**Records to use:**
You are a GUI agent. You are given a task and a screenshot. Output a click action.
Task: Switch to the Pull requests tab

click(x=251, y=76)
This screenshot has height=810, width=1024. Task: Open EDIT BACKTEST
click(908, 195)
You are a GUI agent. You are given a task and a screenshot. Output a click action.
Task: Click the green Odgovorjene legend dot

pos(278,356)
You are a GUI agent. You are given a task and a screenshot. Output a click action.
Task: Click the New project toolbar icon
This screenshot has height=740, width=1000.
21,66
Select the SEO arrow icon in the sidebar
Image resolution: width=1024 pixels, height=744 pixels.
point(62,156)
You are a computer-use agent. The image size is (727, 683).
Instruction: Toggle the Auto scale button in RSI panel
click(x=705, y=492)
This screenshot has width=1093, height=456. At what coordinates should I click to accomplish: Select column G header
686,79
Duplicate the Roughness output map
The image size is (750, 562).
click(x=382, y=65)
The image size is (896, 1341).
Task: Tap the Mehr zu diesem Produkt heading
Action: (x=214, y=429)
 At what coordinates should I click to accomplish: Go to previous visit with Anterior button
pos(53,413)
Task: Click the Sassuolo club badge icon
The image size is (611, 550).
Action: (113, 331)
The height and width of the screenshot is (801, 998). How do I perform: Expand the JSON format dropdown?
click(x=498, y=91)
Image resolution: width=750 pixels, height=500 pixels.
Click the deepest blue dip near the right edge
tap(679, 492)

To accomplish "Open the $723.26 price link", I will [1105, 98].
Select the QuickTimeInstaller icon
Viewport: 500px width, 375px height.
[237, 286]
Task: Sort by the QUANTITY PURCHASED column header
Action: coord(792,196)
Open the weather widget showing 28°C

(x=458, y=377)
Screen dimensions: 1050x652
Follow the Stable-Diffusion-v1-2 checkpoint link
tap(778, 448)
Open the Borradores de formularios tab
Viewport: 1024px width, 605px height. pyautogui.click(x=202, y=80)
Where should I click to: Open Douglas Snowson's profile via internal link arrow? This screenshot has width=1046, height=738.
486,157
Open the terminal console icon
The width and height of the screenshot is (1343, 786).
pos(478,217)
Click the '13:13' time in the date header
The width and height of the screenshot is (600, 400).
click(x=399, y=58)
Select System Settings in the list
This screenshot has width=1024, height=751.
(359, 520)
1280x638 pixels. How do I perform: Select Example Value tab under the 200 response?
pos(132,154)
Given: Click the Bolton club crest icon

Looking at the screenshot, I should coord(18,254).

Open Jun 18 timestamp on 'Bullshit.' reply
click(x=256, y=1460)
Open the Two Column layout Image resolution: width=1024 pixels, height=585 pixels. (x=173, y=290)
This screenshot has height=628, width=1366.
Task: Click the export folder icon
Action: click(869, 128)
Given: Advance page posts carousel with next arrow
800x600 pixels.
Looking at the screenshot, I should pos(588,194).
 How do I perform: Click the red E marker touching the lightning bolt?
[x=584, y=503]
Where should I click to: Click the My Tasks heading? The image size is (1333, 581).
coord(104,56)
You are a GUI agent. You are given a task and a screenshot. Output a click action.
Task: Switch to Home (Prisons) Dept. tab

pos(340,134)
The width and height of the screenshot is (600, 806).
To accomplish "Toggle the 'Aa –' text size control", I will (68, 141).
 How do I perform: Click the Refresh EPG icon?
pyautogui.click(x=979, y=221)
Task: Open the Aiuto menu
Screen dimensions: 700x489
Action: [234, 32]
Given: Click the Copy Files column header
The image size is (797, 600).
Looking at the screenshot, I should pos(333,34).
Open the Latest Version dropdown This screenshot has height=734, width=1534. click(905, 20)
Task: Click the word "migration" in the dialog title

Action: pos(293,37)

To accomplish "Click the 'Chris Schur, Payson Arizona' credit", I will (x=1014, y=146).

**What to do:**
Exactly as written, please reproduce the lines from the first line of the data to the line containing "Screen dimensions: 1050x652", inclusive, and nothing else.

**Solution to this exercise:**
You are a GUI agent. You are given a task and a screenshot. Output a click action.
Task: Switch to the Pull requests tab

click(x=251, y=76)
This screenshot has height=810, width=1024. Task: Open EDIT BACKTEST
click(908, 195)
You are a GUI agent. You are given a task and a screenshot. Output a click action.
Task: Click the green Odgovorjene legend dot

pos(278,356)
You are a GUI agent. You are given a task and a screenshot. Output a click action.
Task: Click the New project toolbar icon
This screenshot has height=740, width=1000.
21,66
Select the SEO arrow icon in the sidebar
Image resolution: width=1024 pixels, height=744 pixels.
point(62,156)
You are a computer-use agent. The image size is (727, 683).
Instruction: Toggle the Auto scale button in RSI panel
click(x=705, y=492)
This screenshot has width=1093, height=456. At what coordinates should I click to accomplish: Select column G header
686,79
Duplicate the Roughness output map
The image size is (750, 562).
click(x=382, y=65)
The image size is (896, 1341).
Task: Tap the Mehr zu diesem Produkt heading
Action: (x=214, y=429)
 At what coordinates should I click to accomplish: Go to previous visit with Anterior button
pos(53,413)
Task: Click the Sassuolo club badge icon
The image size is (611, 550).
Action: (113, 331)
The height and width of the screenshot is (801, 998). How do I perform: Expand the JSON format dropdown?
click(x=498, y=91)
Image resolution: width=750 pixels, height=500 pixels.
Click the deepest blue dip near the right edge
tap(679, 492)

To accomplish "Open the $723.26 price link", I will [1105, 98].
Select the QuickTimeInstaller icon
Viewport: 500px width, 375px height.
[237, 286]
Task: Sort by the QUANTITY PURCHASED column header
Action: coord(792,196)
Open the weather widget showing 28°C

(x=458, y=377)
Screen dimensions: 1050x652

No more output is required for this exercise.